# Using a ball when training "heel?"



## kbigge (Dec 29, 2007)

I just started teaching Kodee to heel. We are starting out veerrry slowly, off-lead (in the house) with one step at a time. He is the first dog I've ever trained, and so I am learning "how" to train him, as I'm doing it, so bear with me. 

Tonight I used a cut-up hotdog for his lure/reward. We started out w/him on my left side in a sit, then I said "heel", took one exaggerated step forward with my left leg, and lured him into position w/the hotdog. It worked pretty well. I literally just did one step each time, and marked and rewarded for being in the correct position. He did great, and I kept it brief, so he was still eager to train.

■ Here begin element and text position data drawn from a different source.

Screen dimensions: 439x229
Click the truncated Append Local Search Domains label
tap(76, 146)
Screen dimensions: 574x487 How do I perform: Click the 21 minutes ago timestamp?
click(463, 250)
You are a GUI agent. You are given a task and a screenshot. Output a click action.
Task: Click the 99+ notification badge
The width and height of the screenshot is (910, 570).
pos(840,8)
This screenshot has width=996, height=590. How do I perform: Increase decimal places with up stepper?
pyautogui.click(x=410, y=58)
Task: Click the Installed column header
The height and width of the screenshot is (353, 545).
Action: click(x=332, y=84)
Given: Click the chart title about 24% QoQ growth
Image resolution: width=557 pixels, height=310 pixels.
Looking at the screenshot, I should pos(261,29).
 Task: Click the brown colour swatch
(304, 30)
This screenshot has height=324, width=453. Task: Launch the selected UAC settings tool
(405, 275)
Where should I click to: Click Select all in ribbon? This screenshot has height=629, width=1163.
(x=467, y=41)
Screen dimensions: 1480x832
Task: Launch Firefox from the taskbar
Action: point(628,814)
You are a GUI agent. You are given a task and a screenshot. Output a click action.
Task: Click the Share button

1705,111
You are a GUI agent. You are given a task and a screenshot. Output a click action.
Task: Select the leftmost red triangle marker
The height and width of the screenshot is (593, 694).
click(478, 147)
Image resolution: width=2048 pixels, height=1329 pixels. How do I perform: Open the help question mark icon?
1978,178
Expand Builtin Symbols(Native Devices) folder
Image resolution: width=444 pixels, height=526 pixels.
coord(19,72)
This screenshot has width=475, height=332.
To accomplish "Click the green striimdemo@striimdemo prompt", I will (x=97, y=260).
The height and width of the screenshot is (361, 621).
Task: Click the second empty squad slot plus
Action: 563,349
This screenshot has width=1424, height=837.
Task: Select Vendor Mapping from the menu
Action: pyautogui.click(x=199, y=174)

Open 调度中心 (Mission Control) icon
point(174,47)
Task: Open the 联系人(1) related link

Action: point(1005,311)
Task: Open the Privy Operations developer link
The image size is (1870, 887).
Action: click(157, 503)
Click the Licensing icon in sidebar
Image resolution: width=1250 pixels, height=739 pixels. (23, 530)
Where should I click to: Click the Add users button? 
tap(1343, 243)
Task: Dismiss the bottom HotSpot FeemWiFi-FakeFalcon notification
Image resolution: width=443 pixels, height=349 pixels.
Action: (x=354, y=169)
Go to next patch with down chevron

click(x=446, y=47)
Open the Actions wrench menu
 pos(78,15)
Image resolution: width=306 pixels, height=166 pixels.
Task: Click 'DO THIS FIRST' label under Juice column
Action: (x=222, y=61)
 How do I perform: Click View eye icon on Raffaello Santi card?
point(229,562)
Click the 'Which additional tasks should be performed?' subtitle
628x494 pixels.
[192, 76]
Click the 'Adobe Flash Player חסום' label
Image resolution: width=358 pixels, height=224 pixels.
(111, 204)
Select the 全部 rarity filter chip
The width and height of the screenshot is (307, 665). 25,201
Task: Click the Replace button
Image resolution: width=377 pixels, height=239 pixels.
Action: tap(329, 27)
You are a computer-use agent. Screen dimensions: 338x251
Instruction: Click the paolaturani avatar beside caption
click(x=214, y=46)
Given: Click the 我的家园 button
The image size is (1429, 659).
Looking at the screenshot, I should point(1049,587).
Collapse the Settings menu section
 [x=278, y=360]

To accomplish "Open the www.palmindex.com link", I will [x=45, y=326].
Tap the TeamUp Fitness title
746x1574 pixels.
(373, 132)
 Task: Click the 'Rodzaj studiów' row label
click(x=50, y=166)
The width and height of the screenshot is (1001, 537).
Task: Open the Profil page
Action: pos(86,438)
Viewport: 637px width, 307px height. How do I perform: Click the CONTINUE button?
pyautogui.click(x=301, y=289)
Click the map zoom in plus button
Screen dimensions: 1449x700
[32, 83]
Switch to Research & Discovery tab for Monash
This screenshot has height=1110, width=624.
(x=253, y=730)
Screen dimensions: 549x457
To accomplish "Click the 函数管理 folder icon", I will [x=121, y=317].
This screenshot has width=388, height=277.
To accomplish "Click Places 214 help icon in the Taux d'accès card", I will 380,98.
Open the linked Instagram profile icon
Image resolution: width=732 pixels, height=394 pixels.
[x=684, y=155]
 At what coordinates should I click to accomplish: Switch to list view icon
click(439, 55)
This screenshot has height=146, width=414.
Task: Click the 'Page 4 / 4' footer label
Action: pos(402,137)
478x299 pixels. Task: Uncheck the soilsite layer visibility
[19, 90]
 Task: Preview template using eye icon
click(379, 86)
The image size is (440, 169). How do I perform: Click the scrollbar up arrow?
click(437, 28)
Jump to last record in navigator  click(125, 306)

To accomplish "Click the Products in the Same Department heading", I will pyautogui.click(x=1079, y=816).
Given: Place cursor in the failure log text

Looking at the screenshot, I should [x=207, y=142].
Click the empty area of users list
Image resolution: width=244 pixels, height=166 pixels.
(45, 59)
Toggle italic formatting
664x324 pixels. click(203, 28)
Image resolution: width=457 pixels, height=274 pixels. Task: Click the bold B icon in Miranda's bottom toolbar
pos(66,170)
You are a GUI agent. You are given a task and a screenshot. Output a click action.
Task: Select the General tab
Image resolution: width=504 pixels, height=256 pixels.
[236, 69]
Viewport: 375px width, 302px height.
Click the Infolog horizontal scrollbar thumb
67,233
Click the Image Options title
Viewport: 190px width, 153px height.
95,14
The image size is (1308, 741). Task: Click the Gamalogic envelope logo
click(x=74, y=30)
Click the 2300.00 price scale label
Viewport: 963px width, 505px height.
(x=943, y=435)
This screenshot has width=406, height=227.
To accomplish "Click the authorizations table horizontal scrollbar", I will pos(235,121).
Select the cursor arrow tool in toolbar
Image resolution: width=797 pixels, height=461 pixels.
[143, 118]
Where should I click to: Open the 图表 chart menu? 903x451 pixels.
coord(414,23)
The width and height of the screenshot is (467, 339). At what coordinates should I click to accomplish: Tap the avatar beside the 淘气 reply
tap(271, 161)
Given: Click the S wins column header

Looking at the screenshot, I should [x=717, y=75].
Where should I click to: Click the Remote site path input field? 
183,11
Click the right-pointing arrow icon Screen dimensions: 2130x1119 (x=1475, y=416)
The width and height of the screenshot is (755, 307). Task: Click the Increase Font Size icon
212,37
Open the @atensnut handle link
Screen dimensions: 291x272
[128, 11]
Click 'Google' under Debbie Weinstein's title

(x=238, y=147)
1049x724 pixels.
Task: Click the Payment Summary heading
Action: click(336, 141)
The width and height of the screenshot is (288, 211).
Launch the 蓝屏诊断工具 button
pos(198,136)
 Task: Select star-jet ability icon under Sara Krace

My question is: Is there a way to use a ball as the lure/reward? Kodee will do anything for his ball, and I normally use it as his reward when we practice commands that he's already learned. I normally use food mainly for the teaching phase. I think I saw somewhere (don't remember where) that you could drop a ball from your armpit for your dog while teaching the heel, but I have no idea if that really works. I can't see how you could do it without the dog getting totally distracted. But I wanted to ask, because if there is a way to do it, Kodee would probably be the dog to train with that method.

TIA!


----------



## AbbyK9 (Oct 11, 2005)

I don't know how other people train using a ball or other toy reward, but here is what I would do starting out to train that way.

Hold the ball in your hand like you would a treat to lure him for the step, then mark the behavior and praise him, then bounce the ball onto the floor for him to chase.

As you get further into it, you should be able to have the ball in the opposite hand (or a pocket) as you no longer have to use it as a lure, and then just bounce it at the end as the reward - then eventually phase it out. 

You can get special training jackets that have pockets from which a ball or other toy can be released / dropped.


----------



## JKlatsky (Apr 21, 2007)

I was at a seminar not too long ago where Phil Hoelcher was explaining how he uses the ball as a reward for heeling (competition heeling). This is how it goes from what I understood...(and of course there are different ways) You teach the dog to watch even with the distraction of the ball, so that you can move the ball in your hand without the dog taking their attention from your face and then reward the dog with the ball by having the dog grab the ball (on a string) from your hand in a position near your chest or face on the release command (I use "okay"). The idea here is that the dog never has to look away from the general area of your face for his reward. 

I taught initially by holding the ball by my chest and asking for watch. This made life a little more difficult later on because I had to phase out the view of the ball and actually make him look at my face. It involved more correction when he was older, but it wasn't super difficult and he got the idea.

Many dogs have been taught to look for the ball reward under the armpit (please be careful with this, a high drive dog may accidentally grab more than you wish getting impatient for the ball), or holding the ball up by your chest with your right hand, this is also similar to the ball drop vests that people use. The problem with this can be a crutch you use to get attention (as I found out) and the dog ends up just looking for the toy or for the vest. I think Chris Wild said something about that in a post about the number vest people use to trick their dogs for competition. 

Some pictures from when we started...


















Release command and Ball Drop...


----------



## alaman (May 3, 2006)

Hold the ball in your left hand near the top of your shoulder. Dog should wach the ball as you move, stop, etc. Be ready when the dog does it correctly to immediately drop the ball to dog as a reward. Keep repeating. 

When the dog gets that right, move the ball lower and repeat. Finally move the ball outside the dog's head and the dog shouldn't even notice if heeling corectly.

Better than food


----------